For those with better things to do than re-watch Back to the Future over the bank holiday weekend, the film’s time-travelling DeLorean works because of an entirely fictional piece of technology called a flux capacitor.

We say fictional, but a group of scientists has now proposed a device that uses the quantum tunneling of magnetic flux, around a capacitor, to break time-reversal symmetry. One of the proposed circuits is even modeled on the three-pronged design of the flux capacitor in the 1985 film.
Technically, the research published this week in Physical Review Letters can be called a flux capacitor but don’t expect it to enable time travel. The research could instead be used to create a new generation of electronic circulators – devices that control the direction of movement for microwave signals.
The work is the result of collaboration between the Australian Centre for Engineered Quantum Systems (EQUS) and the Australian Centre for Future Low-Energy Electronics Technologies (FLEET).
“We propose two different possible circuits, one of which resembles the iconic three-pointed-star design of the cinematic flux capacitor,” said FLEET associate investigator professor Jared Cole.
“In it, quantum ‘tubes’ of magnetic flux can move around a central capacitor by a process known as quantum tunneling, where they overcome classically insurmountable obstacles.”
(Credit: FLEET)
The effect of the circuit’s magnetic fields and electrical charges allow it to break what the physicists call time-reversal symmetry. “Unfortunately this effect does not allow us to actually travel back in time,” noted professor Tom Stace, from the University of Queensland. “Instead, it means that signals circulate around the circuit in only one direction, much like cars on a roundabout.”

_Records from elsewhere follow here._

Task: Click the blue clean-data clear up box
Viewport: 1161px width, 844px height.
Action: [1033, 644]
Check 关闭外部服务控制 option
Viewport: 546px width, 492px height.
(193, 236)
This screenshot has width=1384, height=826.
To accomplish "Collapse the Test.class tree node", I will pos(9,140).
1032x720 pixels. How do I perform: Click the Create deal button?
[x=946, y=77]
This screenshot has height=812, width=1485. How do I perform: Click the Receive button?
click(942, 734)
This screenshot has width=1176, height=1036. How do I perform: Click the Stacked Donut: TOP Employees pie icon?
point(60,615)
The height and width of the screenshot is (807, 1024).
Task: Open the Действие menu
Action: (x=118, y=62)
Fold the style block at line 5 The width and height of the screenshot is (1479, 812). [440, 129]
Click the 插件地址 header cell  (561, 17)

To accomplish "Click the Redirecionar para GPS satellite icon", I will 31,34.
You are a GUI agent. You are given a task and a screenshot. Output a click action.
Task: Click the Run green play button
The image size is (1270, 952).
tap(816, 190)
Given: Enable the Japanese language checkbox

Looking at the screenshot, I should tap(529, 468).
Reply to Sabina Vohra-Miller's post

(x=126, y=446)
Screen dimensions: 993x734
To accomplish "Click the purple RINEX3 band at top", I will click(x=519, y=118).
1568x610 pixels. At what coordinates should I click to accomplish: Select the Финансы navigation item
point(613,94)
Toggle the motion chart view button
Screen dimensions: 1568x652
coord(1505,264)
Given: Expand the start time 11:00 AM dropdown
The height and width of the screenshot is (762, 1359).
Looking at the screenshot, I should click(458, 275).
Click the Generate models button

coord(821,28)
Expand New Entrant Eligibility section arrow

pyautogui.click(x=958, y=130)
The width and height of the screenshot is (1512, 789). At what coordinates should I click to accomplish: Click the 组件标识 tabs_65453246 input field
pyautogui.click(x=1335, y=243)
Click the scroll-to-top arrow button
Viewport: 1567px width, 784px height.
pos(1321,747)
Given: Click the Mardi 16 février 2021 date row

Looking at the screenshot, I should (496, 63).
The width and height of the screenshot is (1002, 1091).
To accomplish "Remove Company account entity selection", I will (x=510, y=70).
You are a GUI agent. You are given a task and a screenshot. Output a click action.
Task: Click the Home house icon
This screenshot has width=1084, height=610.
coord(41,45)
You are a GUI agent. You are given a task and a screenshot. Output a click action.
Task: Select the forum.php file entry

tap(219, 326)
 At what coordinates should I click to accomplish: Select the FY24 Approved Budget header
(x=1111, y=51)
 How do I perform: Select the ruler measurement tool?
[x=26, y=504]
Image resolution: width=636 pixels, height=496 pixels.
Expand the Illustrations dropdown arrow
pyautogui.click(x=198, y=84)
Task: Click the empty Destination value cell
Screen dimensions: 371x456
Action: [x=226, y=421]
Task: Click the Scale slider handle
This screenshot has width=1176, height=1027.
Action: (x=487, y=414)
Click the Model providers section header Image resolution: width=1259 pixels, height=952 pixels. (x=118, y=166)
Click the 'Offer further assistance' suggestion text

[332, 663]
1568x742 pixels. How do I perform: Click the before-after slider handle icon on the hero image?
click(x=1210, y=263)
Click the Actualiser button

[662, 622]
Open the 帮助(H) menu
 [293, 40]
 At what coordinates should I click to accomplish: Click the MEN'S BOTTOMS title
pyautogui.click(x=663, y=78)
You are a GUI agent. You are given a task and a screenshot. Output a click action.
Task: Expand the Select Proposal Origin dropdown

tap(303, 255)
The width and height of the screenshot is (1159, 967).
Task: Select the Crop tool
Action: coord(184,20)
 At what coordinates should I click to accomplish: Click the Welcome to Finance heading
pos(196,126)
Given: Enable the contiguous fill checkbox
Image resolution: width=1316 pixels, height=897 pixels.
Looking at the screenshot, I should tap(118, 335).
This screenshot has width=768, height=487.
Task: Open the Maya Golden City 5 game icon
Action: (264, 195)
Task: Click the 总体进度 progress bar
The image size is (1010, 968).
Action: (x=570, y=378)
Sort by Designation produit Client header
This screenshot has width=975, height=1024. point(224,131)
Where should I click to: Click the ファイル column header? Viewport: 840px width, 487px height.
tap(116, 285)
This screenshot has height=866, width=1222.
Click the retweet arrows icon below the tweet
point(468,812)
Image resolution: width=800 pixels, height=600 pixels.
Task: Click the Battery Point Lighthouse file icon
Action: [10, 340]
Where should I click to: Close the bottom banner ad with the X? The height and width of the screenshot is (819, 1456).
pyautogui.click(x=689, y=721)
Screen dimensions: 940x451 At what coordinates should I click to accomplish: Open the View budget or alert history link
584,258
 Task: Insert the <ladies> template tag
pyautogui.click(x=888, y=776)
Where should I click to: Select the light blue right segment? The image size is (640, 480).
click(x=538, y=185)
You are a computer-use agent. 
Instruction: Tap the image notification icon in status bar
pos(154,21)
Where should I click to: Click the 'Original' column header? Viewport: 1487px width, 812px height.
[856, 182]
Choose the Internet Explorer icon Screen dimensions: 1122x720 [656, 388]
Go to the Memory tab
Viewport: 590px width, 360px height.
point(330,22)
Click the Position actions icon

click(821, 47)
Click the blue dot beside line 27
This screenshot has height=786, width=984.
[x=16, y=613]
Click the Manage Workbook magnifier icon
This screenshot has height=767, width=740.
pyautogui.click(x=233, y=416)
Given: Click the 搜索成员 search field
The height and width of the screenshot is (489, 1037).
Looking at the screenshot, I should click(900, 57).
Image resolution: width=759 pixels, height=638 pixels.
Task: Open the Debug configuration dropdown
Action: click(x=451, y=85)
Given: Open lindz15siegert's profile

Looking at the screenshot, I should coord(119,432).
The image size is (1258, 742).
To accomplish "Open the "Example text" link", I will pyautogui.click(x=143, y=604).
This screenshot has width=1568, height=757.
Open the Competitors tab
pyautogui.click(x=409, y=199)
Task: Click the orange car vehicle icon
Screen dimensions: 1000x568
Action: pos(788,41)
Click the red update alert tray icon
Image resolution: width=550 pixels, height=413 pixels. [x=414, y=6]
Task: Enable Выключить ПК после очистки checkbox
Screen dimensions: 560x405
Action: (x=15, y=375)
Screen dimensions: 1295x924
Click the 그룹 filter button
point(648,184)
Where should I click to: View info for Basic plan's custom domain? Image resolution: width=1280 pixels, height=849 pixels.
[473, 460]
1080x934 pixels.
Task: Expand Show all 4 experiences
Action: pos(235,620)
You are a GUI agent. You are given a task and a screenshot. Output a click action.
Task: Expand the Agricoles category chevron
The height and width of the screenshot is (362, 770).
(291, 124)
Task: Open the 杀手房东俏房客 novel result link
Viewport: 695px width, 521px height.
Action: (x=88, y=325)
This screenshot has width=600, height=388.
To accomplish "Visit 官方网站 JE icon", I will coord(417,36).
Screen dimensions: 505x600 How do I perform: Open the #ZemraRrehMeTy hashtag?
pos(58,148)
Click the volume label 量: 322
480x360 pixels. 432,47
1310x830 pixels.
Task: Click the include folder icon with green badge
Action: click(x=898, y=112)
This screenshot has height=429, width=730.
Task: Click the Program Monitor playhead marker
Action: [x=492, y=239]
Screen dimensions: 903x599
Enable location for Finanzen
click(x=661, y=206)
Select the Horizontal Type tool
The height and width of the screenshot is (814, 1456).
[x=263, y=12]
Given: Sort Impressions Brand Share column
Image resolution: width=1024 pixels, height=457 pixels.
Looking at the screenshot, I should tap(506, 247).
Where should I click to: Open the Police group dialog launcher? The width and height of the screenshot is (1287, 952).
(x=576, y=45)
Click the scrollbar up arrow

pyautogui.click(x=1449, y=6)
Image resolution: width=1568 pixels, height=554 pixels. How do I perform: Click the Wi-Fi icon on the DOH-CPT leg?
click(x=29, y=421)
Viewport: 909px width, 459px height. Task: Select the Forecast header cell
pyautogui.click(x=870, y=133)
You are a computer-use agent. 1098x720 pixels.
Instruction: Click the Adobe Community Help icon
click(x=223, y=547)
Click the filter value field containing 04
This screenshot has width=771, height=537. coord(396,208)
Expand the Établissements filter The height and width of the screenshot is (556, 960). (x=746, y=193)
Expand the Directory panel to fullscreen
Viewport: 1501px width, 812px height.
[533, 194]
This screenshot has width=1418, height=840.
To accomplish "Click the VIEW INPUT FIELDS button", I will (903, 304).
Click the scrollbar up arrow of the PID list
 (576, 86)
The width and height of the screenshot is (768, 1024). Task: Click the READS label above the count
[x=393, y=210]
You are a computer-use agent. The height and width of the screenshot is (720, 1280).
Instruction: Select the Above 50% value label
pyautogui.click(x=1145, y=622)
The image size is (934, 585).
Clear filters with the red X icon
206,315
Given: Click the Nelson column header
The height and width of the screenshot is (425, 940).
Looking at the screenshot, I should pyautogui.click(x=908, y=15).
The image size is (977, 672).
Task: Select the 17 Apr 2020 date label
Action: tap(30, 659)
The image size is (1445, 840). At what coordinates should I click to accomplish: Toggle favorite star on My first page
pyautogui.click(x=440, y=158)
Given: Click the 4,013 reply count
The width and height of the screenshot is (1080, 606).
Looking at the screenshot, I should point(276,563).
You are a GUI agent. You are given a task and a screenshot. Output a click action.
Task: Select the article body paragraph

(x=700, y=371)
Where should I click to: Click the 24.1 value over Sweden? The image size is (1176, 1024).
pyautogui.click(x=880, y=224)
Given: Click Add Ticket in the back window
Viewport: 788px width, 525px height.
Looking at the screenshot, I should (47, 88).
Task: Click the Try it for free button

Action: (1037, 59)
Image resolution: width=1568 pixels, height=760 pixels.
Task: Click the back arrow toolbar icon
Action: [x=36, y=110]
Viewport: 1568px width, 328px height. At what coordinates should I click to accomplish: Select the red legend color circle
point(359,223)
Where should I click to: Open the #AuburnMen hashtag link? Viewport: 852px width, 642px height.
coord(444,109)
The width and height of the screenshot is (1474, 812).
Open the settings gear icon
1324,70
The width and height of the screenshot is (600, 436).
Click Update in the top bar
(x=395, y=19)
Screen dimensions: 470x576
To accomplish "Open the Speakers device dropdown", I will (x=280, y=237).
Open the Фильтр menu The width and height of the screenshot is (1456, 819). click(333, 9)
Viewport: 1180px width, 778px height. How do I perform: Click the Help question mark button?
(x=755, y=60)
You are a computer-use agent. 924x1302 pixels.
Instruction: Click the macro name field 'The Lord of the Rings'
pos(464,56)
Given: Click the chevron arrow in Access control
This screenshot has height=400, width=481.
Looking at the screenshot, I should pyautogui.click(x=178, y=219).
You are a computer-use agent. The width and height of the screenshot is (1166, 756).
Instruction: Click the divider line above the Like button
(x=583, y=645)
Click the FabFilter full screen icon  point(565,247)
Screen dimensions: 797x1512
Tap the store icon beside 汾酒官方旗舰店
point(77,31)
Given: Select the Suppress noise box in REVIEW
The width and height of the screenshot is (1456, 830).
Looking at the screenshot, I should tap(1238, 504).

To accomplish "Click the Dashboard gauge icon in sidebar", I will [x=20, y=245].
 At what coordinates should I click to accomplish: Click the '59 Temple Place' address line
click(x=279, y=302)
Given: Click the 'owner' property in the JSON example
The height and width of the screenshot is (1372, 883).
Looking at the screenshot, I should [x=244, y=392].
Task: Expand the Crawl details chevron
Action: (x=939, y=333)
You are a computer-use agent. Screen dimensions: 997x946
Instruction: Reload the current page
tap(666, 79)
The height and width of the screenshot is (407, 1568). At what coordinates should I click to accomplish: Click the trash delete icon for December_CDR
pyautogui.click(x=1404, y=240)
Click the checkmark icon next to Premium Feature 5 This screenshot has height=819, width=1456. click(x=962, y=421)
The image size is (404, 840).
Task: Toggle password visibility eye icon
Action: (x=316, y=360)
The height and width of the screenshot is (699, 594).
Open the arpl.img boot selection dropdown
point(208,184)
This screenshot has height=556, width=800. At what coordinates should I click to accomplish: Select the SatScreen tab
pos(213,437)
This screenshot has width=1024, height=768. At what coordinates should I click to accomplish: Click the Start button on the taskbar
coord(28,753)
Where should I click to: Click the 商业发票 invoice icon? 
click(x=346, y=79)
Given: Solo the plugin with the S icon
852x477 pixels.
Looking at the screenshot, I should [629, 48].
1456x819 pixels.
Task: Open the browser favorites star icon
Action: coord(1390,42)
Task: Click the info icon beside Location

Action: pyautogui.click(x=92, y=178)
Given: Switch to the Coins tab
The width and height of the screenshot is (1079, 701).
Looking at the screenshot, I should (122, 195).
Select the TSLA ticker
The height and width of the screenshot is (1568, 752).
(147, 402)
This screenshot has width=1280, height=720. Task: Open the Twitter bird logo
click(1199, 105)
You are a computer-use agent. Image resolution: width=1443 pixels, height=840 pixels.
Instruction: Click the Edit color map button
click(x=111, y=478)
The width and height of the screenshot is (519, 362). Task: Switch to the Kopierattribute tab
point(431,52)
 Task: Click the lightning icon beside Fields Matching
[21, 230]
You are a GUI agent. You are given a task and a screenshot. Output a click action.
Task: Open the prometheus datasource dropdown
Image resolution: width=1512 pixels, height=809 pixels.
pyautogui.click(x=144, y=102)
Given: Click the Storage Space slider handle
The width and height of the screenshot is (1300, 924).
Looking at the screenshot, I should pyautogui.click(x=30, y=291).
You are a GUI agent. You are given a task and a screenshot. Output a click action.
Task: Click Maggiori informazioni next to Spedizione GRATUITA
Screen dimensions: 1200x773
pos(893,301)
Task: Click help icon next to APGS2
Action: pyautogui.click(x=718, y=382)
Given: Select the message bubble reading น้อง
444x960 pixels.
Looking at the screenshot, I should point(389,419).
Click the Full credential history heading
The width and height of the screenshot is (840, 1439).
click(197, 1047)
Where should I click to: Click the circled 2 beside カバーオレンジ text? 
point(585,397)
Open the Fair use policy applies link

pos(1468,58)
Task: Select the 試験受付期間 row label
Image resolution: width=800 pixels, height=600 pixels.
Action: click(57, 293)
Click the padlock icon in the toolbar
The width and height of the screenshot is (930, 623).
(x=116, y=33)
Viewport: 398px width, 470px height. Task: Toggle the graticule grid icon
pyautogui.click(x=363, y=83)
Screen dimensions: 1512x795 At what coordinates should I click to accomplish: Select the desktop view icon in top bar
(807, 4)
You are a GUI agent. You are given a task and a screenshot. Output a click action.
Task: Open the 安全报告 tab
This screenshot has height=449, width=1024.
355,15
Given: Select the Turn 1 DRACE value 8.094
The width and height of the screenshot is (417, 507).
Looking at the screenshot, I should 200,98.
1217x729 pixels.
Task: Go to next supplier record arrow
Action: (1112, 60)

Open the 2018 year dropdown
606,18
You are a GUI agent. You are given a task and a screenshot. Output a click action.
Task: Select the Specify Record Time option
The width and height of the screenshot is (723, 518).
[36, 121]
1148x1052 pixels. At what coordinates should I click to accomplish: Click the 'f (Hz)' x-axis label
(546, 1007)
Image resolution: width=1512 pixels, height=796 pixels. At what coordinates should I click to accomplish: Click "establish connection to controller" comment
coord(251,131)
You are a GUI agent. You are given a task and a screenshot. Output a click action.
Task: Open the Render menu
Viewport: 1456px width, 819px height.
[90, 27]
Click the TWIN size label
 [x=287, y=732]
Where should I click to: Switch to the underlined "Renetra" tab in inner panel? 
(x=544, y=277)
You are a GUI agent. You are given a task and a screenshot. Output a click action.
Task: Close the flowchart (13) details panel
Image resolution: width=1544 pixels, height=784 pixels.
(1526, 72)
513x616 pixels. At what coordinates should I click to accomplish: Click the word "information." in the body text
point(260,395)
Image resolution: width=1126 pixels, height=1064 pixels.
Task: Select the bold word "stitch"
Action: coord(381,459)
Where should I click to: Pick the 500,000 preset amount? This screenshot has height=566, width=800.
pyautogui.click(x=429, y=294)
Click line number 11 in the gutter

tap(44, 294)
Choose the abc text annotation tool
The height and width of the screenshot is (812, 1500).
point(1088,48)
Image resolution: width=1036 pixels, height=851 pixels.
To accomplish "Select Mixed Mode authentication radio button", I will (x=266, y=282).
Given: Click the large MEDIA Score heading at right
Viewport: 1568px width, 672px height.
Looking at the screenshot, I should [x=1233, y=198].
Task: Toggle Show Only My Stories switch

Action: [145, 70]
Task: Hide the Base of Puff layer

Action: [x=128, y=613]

It might not be powering a time machine anytime soon, but the new circulator has the potential to be an important part of future technologies, such as for precisely directing signals within quantum computers. In the shorter term, the technology could find itself being used to improve Wi-Fi signals and boost mobile antennas. So it might not make Back to the Future a reality, but it could make it easier for you to stream Back to the Future on the internet. O Brave New World.